Work to be completed:
Which of the lines below contain the string "pixels"? Extract each of them in full, treating uppercase and lowercase as different.

Data for this task:

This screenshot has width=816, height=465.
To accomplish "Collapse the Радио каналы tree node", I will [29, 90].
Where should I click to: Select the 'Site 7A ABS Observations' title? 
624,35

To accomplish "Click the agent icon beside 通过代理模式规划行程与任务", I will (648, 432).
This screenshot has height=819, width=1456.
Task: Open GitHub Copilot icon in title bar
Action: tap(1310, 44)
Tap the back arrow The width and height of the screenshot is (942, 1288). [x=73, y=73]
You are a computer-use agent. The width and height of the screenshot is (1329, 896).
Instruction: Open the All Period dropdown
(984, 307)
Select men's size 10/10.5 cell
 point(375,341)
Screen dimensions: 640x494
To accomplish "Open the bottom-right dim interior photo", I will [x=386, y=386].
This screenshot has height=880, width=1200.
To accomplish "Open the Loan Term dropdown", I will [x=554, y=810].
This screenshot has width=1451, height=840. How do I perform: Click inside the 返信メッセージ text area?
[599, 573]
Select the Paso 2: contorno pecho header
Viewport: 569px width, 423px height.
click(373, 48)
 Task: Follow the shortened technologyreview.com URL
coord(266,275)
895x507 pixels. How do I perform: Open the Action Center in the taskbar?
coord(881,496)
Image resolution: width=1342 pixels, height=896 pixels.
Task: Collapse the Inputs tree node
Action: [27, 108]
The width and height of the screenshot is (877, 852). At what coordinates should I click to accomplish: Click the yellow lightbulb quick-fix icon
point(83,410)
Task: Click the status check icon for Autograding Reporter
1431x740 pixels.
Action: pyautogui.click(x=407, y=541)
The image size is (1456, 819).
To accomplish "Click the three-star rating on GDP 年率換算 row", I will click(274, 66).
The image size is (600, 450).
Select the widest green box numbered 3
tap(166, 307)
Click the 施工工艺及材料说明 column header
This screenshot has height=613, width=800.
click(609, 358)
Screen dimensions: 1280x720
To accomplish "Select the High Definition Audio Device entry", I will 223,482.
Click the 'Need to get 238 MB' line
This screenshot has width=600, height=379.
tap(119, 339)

Response for this exercise:
895x507 pixels. How do I perform: Open the Action Center in the taskbar?
Image resolution: width=1342 pixels, height=896 pixels.
1431x740 pixels.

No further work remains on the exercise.